WHAT YOU WILL DO
Please copy out the data below with "Image resolution" swapped for "Screenshot size" throughout and everything else left as is. Leave out the pictures.

AVAILABLE RECORDS
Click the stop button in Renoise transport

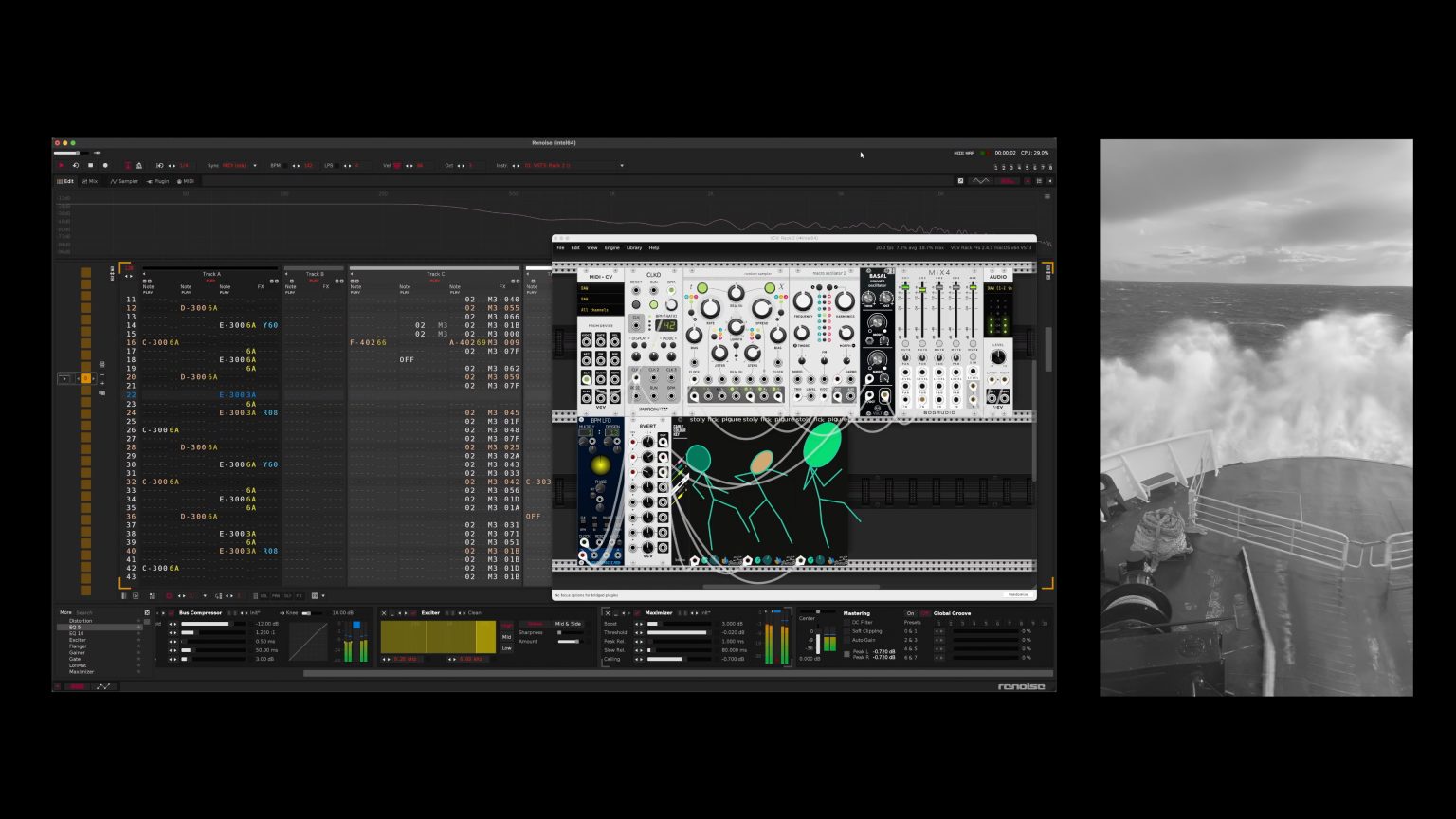point(91,165)
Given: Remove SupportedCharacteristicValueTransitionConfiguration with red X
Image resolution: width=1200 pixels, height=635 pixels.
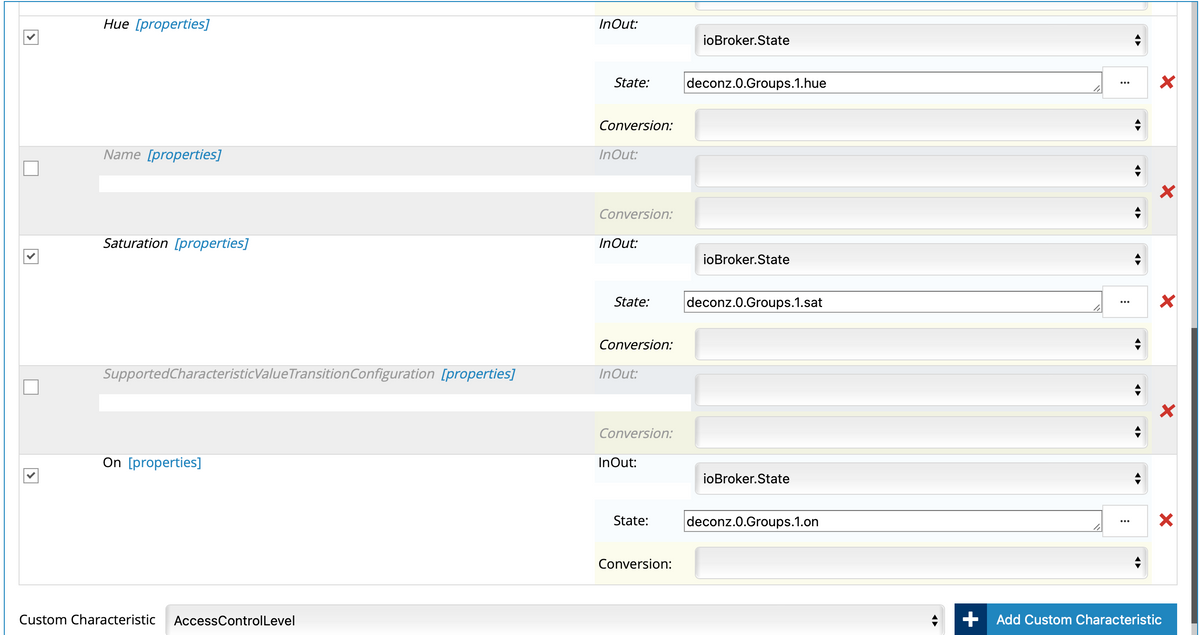Looking at the screenshot, I should point(1166,411).
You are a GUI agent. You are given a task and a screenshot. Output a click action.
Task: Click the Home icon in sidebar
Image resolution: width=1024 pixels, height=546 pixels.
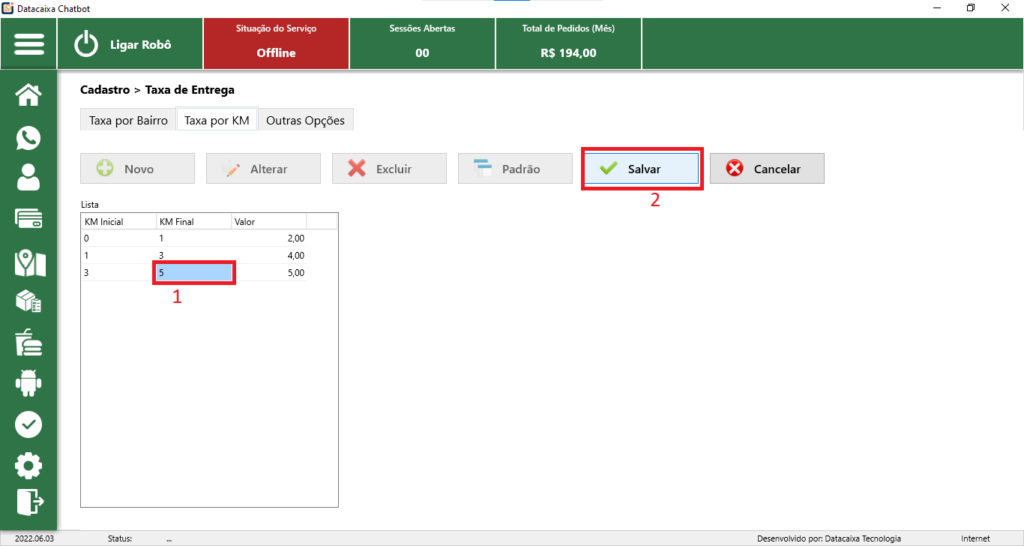point(29,95)
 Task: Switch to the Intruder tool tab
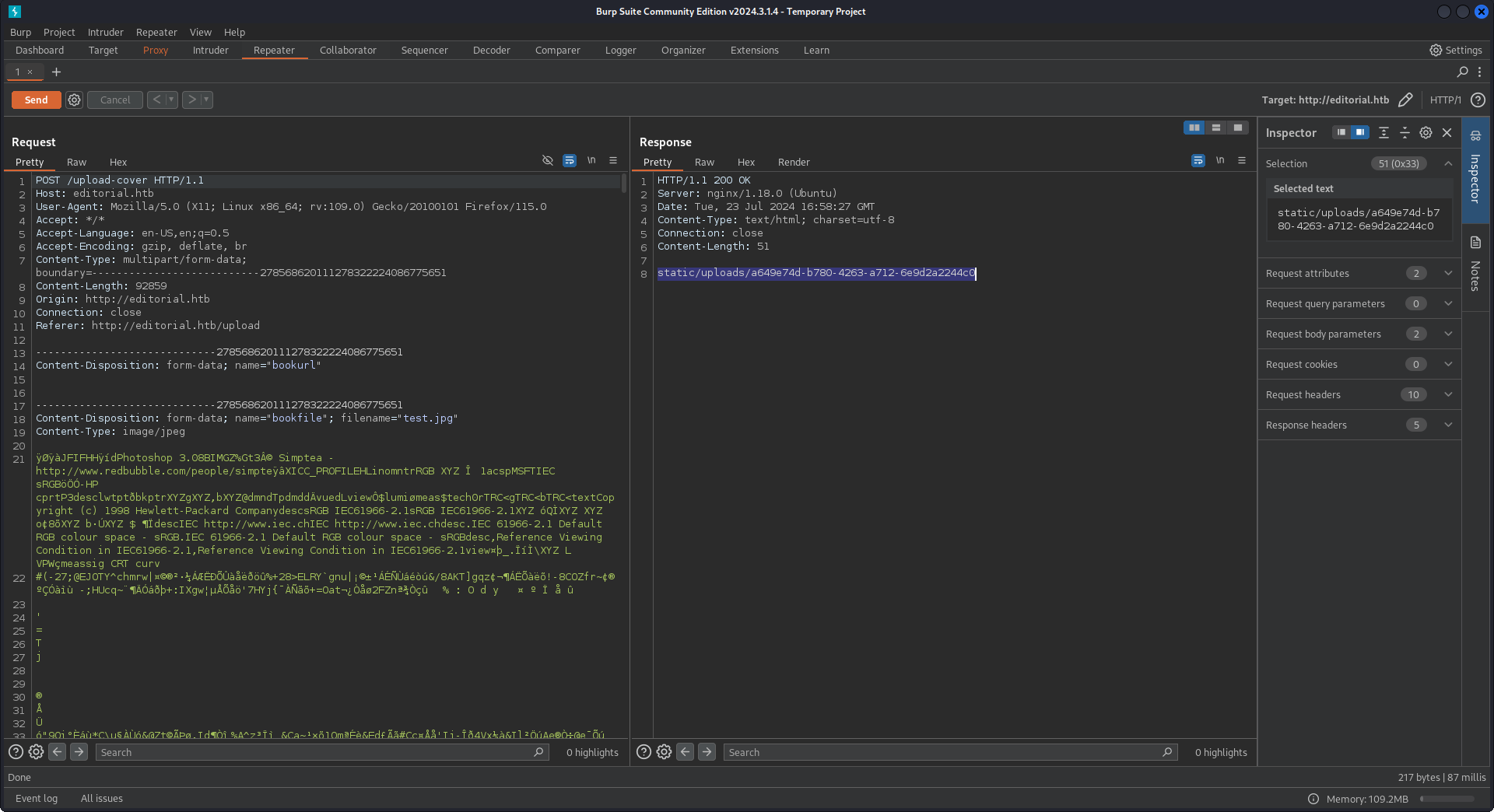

RESPONSE TO THIS EXERCISE
Click the stop button in Renoise transport

point(91,165)
Given: Remove SupportedCharacteristicValueTransitionConfiguration with red X
Screenshot size: width=1200 pixels, height=635 pixels.
Looking at the screenshot, I should point(1166,411).
You are a GUI agent. You are given a task and a screenshot. Output a click action.
Task: Click the Home icon in sidebar
Screenshot size: width=1024 pixels, height=546 pixels.
point(29,95)
 Task: Switch to the Intruder tool tab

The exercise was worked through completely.